People are already there, anyway, they have the buildings, so they will continue doing as they do and they would be very happy to see that no new people are entering the sector. You want the price to go down, you want it to be more consumer friendly, you allow as many people that want to open up hospitals to come in. Profit is a natural function of how much is available for you. At the exact point at which you make it too high, then it is more attractive for more people to come in. If it becomes too less, then no one else comes in; that is how a modern market economy is supposed to function.

So, when you say that, oh, hospitals are charging a lot; oh, the profit is very high, remember hospitals are charging a lot because it costs a lot to deliver. The profit is high, but that only exists in the balance sheet. The return on capital in our industry is very low. The payback period for every single hospital bed that you put in, the cost of land, cost of equipment, cost of all the doctors is extremely high. So, you are taking money, but you are making less money than what you did if you just left it in the bank. So, these things also need to be put into consideration.

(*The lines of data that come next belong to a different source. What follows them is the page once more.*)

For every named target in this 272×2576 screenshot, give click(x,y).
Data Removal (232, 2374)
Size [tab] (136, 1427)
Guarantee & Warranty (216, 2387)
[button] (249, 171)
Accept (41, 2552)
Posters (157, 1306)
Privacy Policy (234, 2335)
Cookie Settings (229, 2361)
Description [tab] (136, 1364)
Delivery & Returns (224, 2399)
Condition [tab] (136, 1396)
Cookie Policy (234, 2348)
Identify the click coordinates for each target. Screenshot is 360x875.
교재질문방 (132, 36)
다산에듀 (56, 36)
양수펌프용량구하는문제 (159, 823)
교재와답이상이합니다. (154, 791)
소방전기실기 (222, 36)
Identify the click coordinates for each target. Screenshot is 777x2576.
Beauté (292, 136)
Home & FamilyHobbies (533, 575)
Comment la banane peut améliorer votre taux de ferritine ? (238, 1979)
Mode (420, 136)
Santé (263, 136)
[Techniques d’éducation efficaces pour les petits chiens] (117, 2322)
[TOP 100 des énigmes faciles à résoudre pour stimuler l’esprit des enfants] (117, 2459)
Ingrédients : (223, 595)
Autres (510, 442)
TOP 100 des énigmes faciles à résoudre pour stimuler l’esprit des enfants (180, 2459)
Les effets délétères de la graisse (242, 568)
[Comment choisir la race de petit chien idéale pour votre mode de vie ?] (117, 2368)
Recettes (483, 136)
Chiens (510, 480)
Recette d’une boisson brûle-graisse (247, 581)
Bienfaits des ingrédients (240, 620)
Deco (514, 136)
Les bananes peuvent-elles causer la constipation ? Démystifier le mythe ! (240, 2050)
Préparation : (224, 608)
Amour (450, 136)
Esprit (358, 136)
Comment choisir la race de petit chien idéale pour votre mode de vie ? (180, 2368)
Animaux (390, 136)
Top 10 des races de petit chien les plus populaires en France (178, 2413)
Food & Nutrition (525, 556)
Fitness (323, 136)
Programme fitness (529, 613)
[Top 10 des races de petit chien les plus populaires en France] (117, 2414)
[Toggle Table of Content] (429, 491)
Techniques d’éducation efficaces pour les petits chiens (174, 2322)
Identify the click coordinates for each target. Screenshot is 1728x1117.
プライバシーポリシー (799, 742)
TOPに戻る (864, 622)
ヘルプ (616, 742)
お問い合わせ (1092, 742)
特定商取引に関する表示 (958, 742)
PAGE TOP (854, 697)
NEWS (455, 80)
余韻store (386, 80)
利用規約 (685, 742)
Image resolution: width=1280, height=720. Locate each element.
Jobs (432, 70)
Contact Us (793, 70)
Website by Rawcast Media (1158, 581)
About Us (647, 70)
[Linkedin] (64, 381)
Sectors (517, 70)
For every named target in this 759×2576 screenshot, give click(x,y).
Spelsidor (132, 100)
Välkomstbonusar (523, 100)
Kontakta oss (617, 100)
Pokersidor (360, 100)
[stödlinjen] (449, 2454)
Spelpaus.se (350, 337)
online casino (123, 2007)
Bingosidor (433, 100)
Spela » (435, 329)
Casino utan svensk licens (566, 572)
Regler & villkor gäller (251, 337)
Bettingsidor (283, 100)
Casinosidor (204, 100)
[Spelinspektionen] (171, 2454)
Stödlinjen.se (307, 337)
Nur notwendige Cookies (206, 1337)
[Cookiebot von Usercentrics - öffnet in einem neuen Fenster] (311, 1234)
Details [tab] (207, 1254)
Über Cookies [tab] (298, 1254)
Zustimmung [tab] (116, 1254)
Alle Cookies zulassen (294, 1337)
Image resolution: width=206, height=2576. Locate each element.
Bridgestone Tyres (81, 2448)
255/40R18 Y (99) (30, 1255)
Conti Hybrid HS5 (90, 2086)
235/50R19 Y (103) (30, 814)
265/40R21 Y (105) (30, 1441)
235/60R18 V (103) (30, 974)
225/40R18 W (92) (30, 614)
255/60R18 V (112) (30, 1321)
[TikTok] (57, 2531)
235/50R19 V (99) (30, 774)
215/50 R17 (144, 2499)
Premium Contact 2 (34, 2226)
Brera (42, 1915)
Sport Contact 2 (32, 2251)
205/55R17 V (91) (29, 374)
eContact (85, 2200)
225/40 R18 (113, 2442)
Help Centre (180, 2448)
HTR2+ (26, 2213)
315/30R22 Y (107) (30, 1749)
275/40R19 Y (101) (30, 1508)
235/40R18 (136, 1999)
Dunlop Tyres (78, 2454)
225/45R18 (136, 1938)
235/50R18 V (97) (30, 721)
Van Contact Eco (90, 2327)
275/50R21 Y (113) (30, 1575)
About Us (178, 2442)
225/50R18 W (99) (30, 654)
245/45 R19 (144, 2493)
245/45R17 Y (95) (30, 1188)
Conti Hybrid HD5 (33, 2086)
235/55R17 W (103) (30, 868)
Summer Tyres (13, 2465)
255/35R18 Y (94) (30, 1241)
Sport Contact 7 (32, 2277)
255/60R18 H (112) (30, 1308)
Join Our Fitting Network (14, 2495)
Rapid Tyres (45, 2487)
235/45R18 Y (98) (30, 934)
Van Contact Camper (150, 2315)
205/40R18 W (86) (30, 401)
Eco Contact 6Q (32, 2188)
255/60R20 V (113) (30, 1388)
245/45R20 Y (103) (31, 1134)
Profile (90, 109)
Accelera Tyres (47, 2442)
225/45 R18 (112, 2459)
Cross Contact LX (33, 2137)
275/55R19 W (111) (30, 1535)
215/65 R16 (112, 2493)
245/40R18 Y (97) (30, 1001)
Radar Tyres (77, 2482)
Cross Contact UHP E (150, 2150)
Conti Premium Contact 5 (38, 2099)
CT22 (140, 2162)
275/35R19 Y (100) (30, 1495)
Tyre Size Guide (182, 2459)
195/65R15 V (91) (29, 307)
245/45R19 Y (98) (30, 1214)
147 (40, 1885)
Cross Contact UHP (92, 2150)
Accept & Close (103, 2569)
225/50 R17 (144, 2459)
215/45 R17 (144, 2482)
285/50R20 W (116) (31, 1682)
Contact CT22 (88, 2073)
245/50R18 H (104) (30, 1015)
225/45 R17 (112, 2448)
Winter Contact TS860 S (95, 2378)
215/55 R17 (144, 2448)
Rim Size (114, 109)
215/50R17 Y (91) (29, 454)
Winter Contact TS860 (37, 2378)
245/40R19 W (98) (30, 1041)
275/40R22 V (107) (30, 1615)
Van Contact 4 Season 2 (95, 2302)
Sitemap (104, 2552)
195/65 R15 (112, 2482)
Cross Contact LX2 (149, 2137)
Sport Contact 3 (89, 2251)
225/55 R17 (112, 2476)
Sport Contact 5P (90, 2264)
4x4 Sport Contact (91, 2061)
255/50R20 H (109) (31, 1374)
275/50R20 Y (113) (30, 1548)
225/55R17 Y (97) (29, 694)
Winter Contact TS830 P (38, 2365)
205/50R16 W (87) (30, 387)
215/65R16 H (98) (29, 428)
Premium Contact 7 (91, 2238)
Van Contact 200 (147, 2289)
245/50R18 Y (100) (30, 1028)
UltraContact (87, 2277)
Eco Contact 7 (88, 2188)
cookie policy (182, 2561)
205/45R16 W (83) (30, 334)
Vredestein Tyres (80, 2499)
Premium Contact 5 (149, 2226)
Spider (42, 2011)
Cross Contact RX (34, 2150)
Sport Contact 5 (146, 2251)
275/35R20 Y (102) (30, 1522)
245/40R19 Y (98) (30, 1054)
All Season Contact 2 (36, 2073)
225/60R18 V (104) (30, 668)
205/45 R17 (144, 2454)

This is the following sense which we get from when we speak to folks who are involved with policymaking that look at the EBITDA margins of hospitals. From Apollo Hospital to Fortis to Max Healthcare to NH, margins have exploded and they are making more money and that needs to be checked. Is that true?
Viren Prasad Shetty: How much money is a sector allowed to make? Any percent, EBITDA margin of 40%, we do not even know what is clear and it is not that the money is going anywhere. All the money that the healthcare sector makes goes into building more hospitals, goes into acquiring more doctors, into adding more medical equipment. You want a healthy, sustainable, vibrant business that attracts much more inbound investment from all the top private equity investors across the world, you want a healthy IPO market, so all doctors will say, yes, I do not just want to work for someone, I want to go and build my own institution and provide competition for the existing players. All that money gets reinvested. It goes right back into the country. It gets paid out in taxes. It goes out in salary to the doctors and nurses.

So, it is not just about the money, it just does not disappear into a black hole in this industry. It gets reinvested completely into building more beds and addressing the needs of our country. You want a strong and healthy balance sheet for all the healthcare players. And the minute too much money comes in, that is when everyone says, okay, now let us go and build and add extra because I believe I can do it for less. So, as with Yatharth and with NH and see the thing is that not every healthcare group is entirely concerned with absolute value extraction. Very few of them are. Most of them are looking for growth, they are looking for volumes, they are looking for treating more patients, for looking at the mass market opportunity that exists in this country.

The perception will always be there with a few people who end up with very complex surgery and end up paying a lot of money and they feel that this is not something that they were well prepared for. It can be addressed. Hospitals can do a lot more towards giving estimates upfront and to counsel the patient and say that, see, this is something, it is very complex, this procedure you are about to get, this is how much it is going to cost. So, with enough education, people then feel that, fine, it is my choice that I want to get treated and pay this amount of money for that or not. If not, there are other hospital groups you can go to.